### Data rows
----------------------------------------

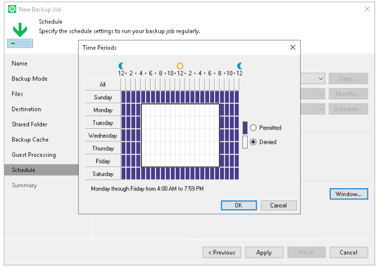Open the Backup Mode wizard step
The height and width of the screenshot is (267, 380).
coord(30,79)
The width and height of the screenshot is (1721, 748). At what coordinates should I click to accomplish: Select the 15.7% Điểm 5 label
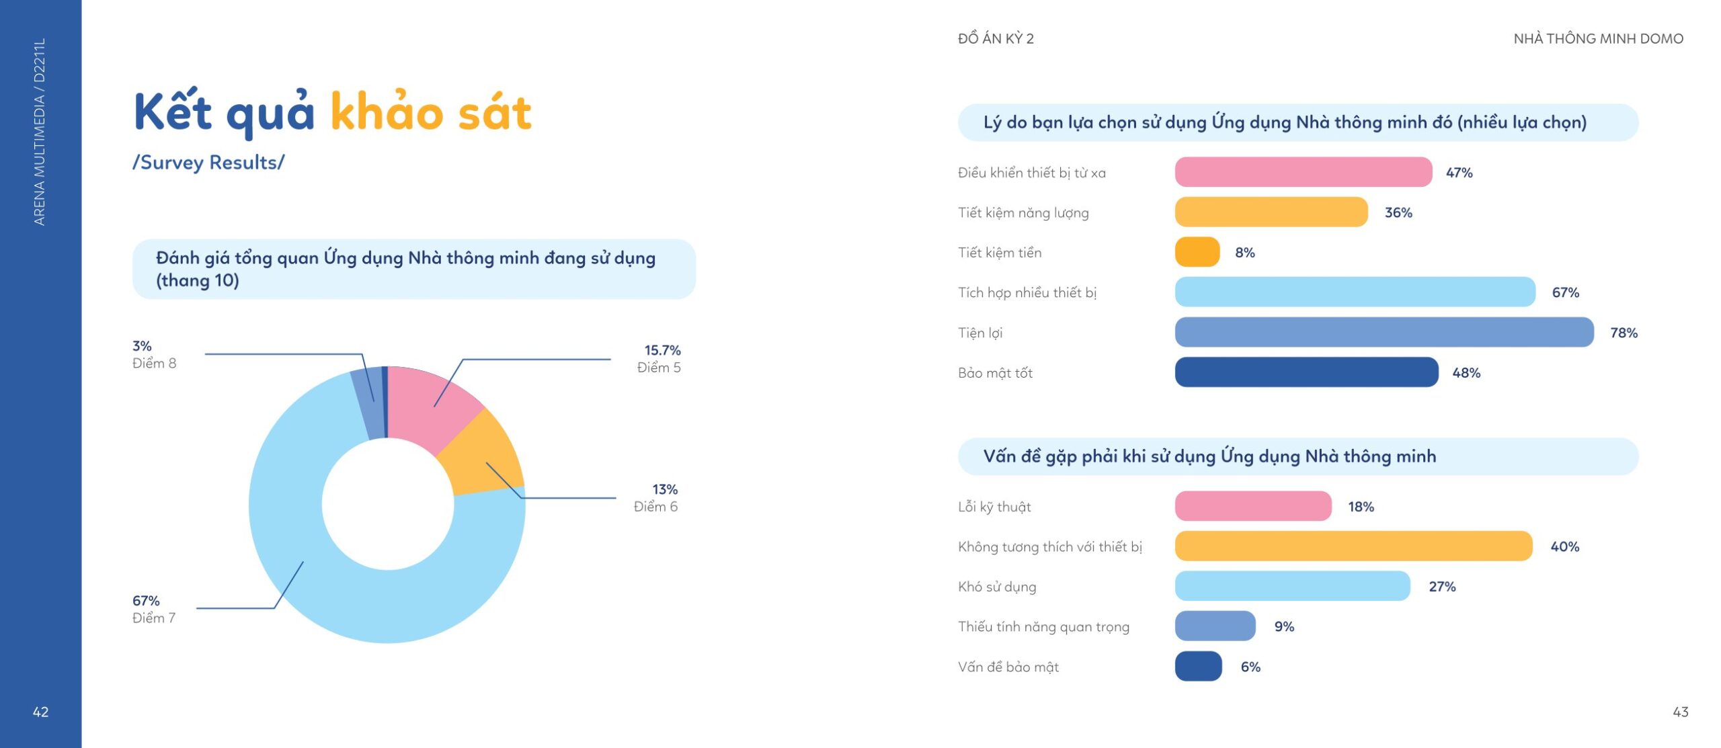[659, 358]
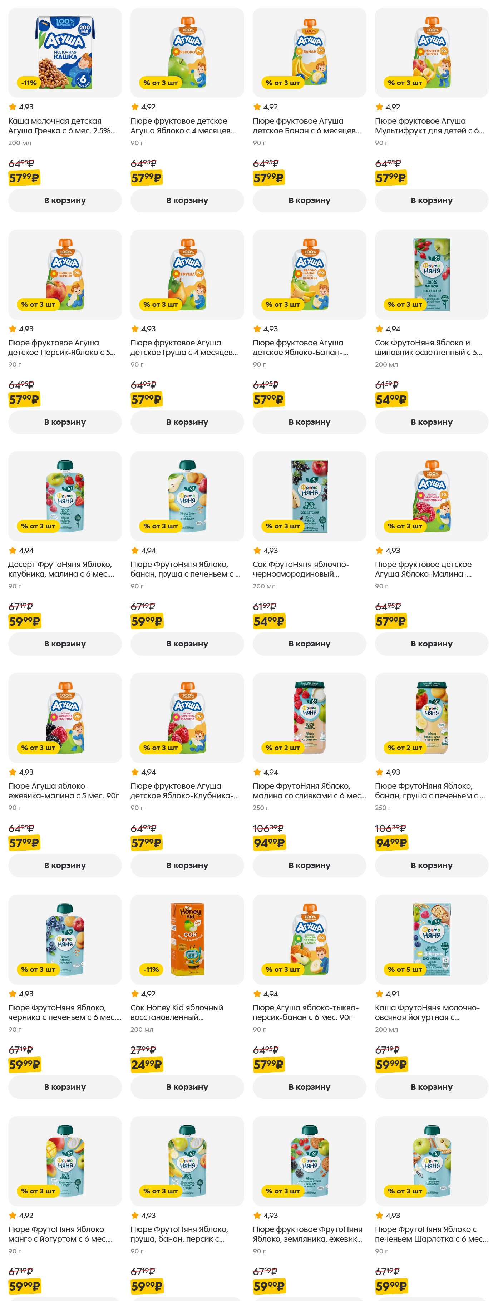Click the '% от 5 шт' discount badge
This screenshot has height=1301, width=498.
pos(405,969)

----------------------------------------

### Directive
Please give the lines above as a numbered list, leaving out any blank lines and all of the pictures.

### Solution for this exercise
1. Open the Backup Mode wizard step
2. The height and width of the screenshot is (267, 380).
3. coord(30,79)
4. The width and height of the screenshot is (1721, 748). At what coordinates should I click to accomplish: Select the 15.7% Điểm 5 label
5. [659, 358]
6. Click the '% от 5 шт' discount badge
7. This screenshot has height=1301, width=498.
8. pos(405,969)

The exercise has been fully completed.